When studying local extreme points of functions of several (real) variables, a typical textbook exercise is to consider the polynomial

P(x,y)=x^2+3xy+3y^2-6x+3y-6.

Here we have P_x=2x+3y-6 and P_y=3x+6y+3, so the only critical point of P is (15,-8). Since P_{xx}=2 and the Hessian of P is 2\times 6-3^2=3>0, it follows that (15,-8) is a local minimum of P and, since it is the only critical point, it is in fact an absolute minimum with P(15,-8)=-63.

P being a polynomial, it is reasonable to expect that there is an algebraic explanation as for why -63 is its minimum, and why it lies at (15,-8). After all, this is what happens in one variable: If p(x)=ax^2+bx+c and a\ne0, then

\displaystyle p(x)=a\left(x+\frac b{2a}\right)^2+\frac{4ac-b^2}{4a},

and obviously p has a minimum at x=-b/2a, and this minimum is (4ac-b^2)/4a.

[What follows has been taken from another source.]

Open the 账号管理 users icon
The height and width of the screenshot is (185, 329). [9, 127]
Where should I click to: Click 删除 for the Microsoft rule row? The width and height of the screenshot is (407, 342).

The polynomial P of the example above can be analyzed this way as well. A bit of algebra shows that we can write

\displaystyle P(x,y)=\left(x-3+\frac32 y\right)^2+3\left(\frac y2+4\right)^2-63,

and it follows immediately that P(x,y) has a minimum value of -63, achieved precisely when both x-3+3y/2=0 and 4+y/2=0, i.e, at (15,-8).

(One can go further, and explain how to go in a systematic way about the `bit of algebra’ that led to the representation of P as above, but let’s leave that for now.)

What we did with P is not a mere coincidence.  Hilbert’s 17th of the 23 problems of his famous address to the Second International Congress of Mathematicians in Paris, 1900, asks whether every polynomial P(x_1,\dots,x_n) with real coefficients which is non-negative for all  (real) choices of x_1,\dots,x_n is actually a sum of squares of rational functions. (A rational function is a quotient of polynomials.) A nonnegative polynomial is usually called positive definite, but I won’t use this notation here.

If Hilbert’s problem had an affirmative solution, this would provide a clear explanation as for why P is non-negative.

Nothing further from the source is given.